MILANO, 8 aprile 2008 - Ottavio Cinquanta, membro italiano del CIO, ospite d’eccezione, dopo Mennea, al master in “Management e gestione dello sport”, spiega e approfondisce le problematica inerenti alle Olimpiadi a partire dal famoso ‘Boicottiamo i giochi’, diventato per alcuni uno slogan, più che una protesta.
Il numero uno dello sport in Italia, come lo definisce il coordinatore del master Franco Ascani, risponde a quesiti e provocazioni senza la possibilità di avvalersi del rinomato e famoso no comment.

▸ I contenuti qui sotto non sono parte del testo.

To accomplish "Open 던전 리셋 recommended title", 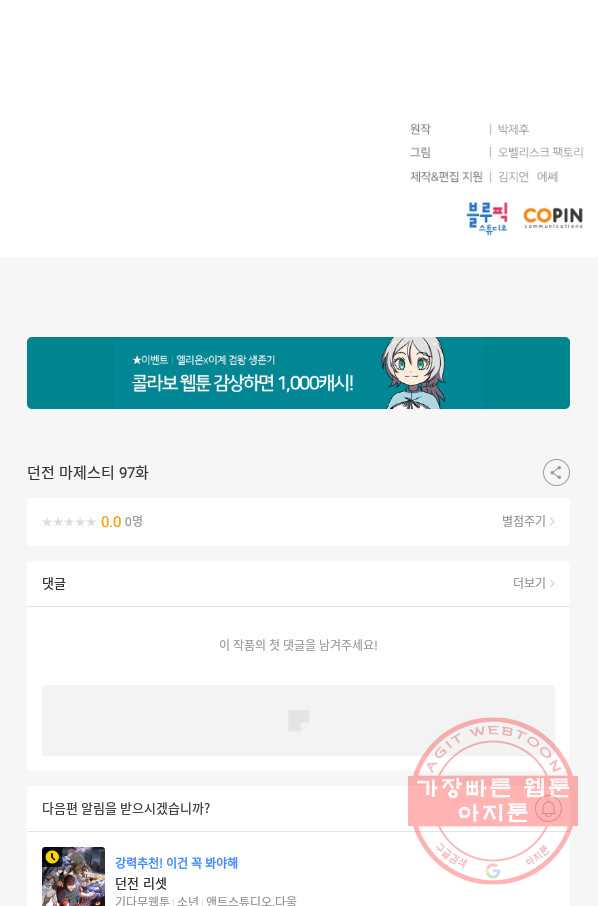I will coord(141,883).
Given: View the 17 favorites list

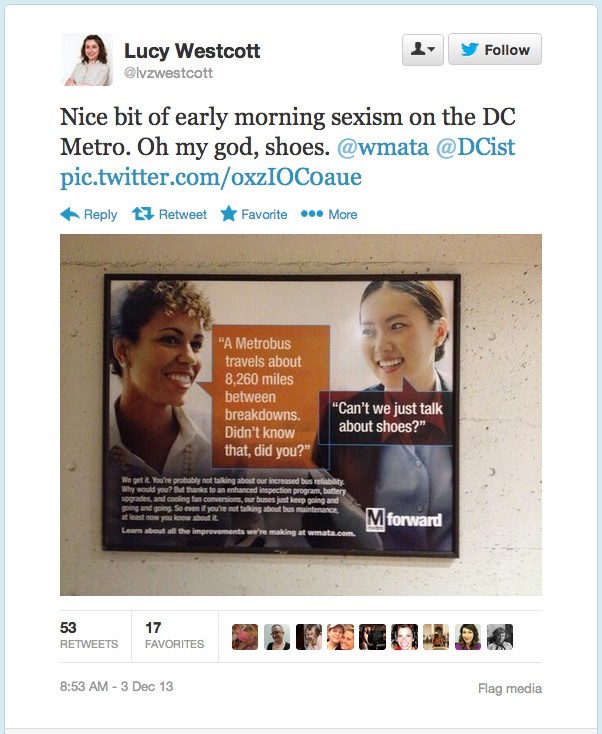Looking at the screenshot, I should 175,636.
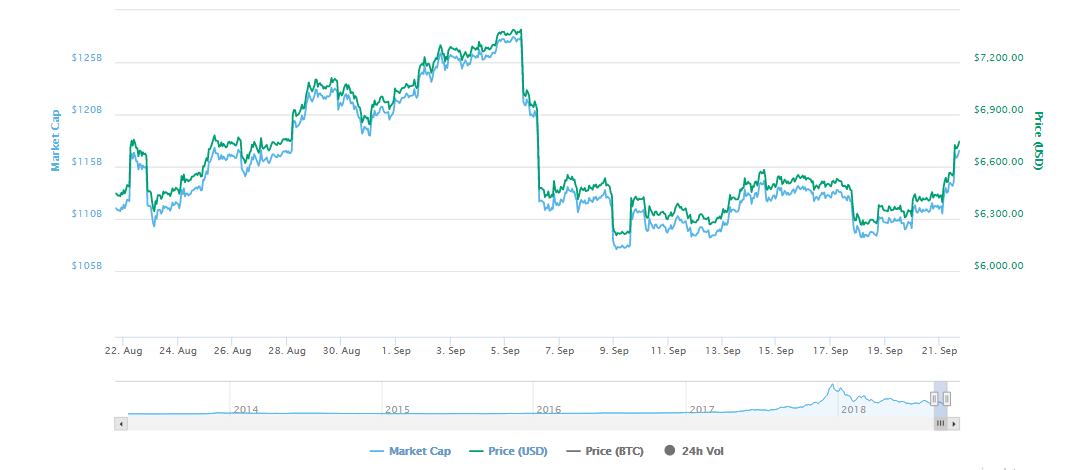Select the 2016 marker in the navigator

tap(548, 410)
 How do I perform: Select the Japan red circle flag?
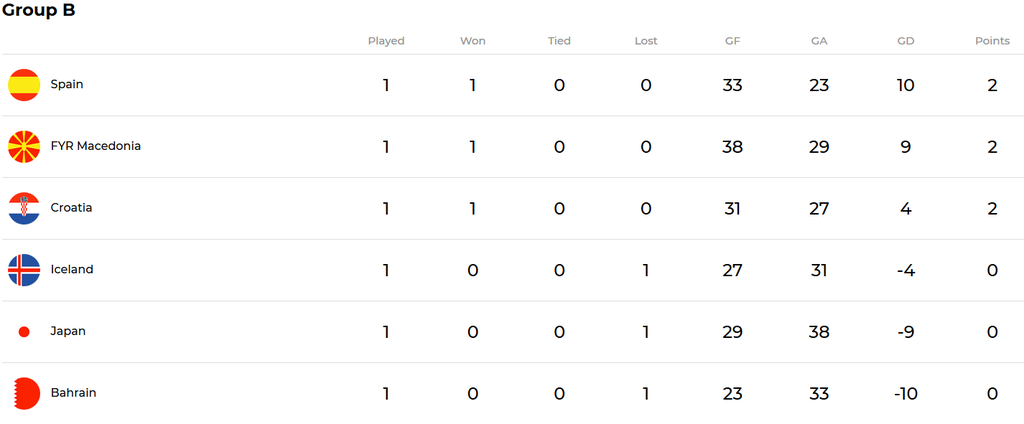(24, 332)
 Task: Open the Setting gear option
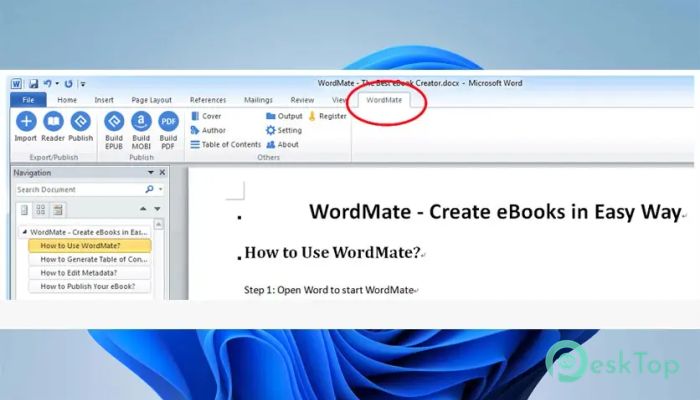283,130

A proposito delle Olimpiadi di Pechino, volevamo conoscere un suo parere sul problema del boicottaggio, di cui si sente spesso parlare in questo periodo
“Io sono contro il boicottaggio perché serve a poco. Inoltre mi piacerebbe dire al signor Sarkozy: senta, se lei non viene a Pechino, io non mi metto a piangere di sicuro, ma secondo lei la più ricca esportatrice di profumi sua connazionale, smetterebbe di commerciare con la Cina per boicottare le Olimpiadi?”
Essendo a conoscenza dei problemi di questa nazione perché avete dato i giochi proprio alla Cina?

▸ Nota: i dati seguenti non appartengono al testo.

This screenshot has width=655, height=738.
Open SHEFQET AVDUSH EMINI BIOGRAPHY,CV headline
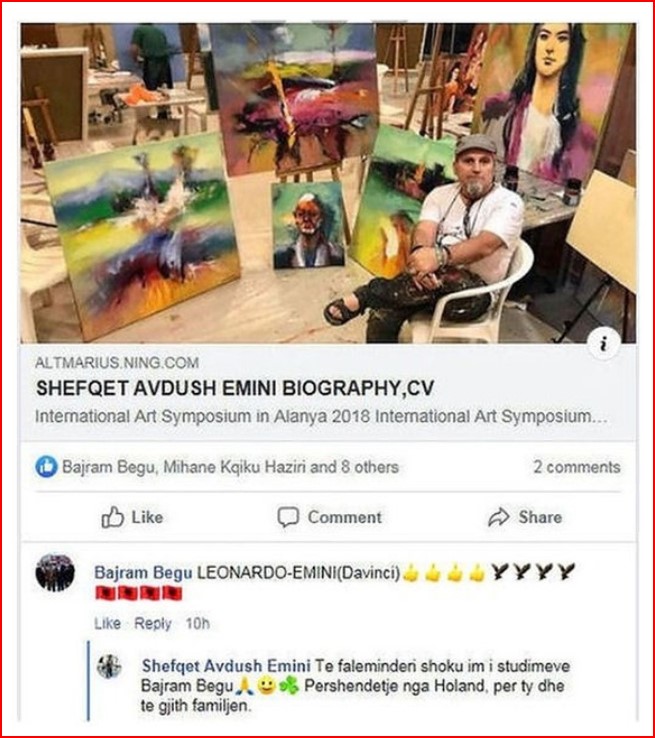235,388
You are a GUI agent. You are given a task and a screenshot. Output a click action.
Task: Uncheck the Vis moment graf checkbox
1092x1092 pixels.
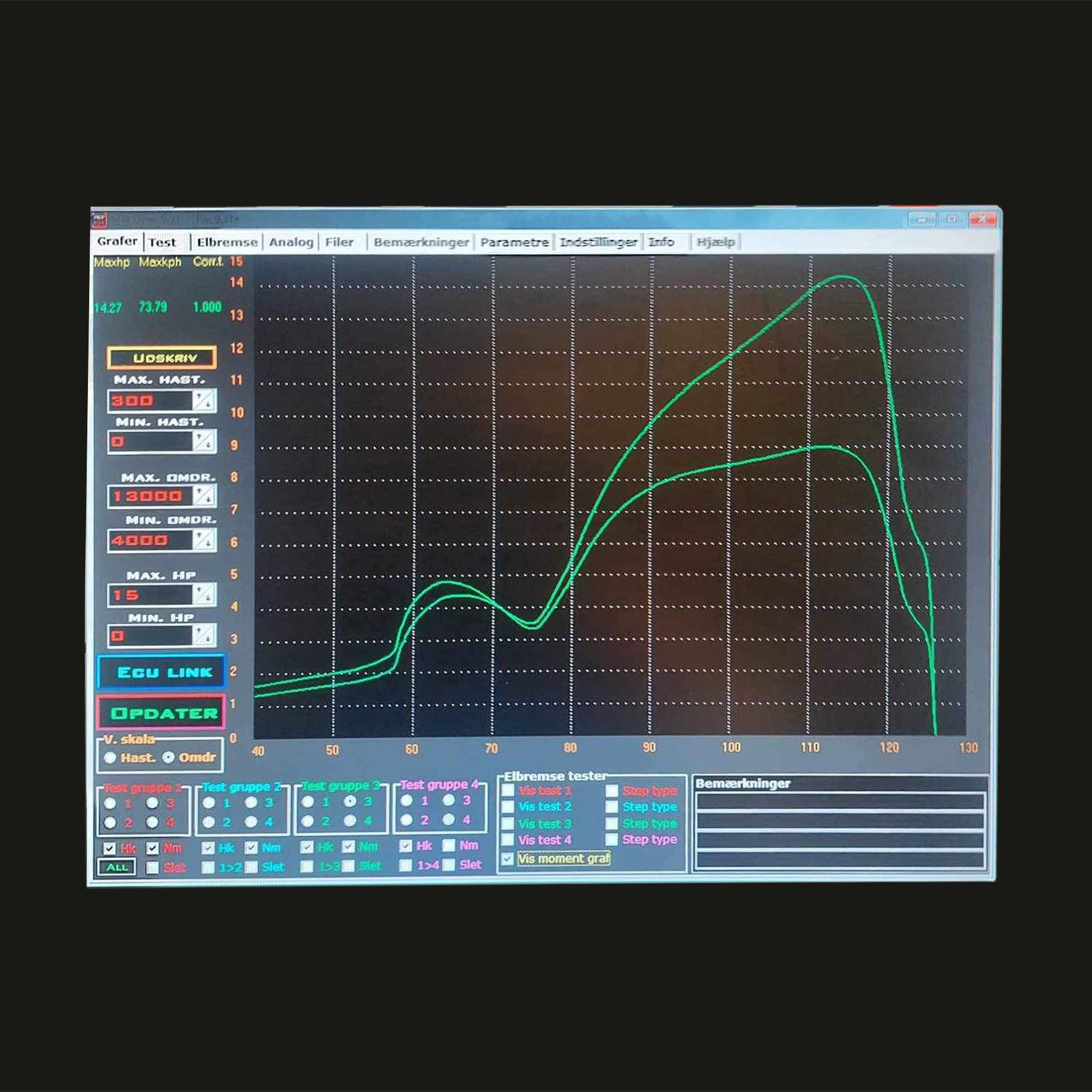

“Io ricordo che nel 2001 ho votato e accanto a me c’era un membro cinese, che mi disse che c’era bisogno dei Giochi Olimpici in Cina per aprire il dialogo tra quel Paese e il resto del mondo. Quindi io ho votato a favore di Pechino”.

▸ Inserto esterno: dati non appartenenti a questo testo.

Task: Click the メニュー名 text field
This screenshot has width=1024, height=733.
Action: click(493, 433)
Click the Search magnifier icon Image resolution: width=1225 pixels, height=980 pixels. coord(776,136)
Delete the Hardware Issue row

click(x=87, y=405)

Sul problema dei diritti umani, come si comporta il CIO?
“Il problema dovrebbe essere posto sul tavolo dei Governi, dei Paesi. E’ lo sport a dover risolvere il problema del Tibet con la Cina? Quando noi abbiamo assegnato le Olimpiadi con una votazione a scrutinio segreto, ha vinto Pechino. I cinesi hanno speso miliardi di dollari, osannati in tutto il mondo per aver fatto le cose benissimo, fino a tre giorni fa. Poi scoppia la grana, che si basa su fatti molto seri, sui diritti umani, ma perché l’anno scorso tutti tacevano?”
Il CIO non ha mai pensato di boicottare le Olimpiadi?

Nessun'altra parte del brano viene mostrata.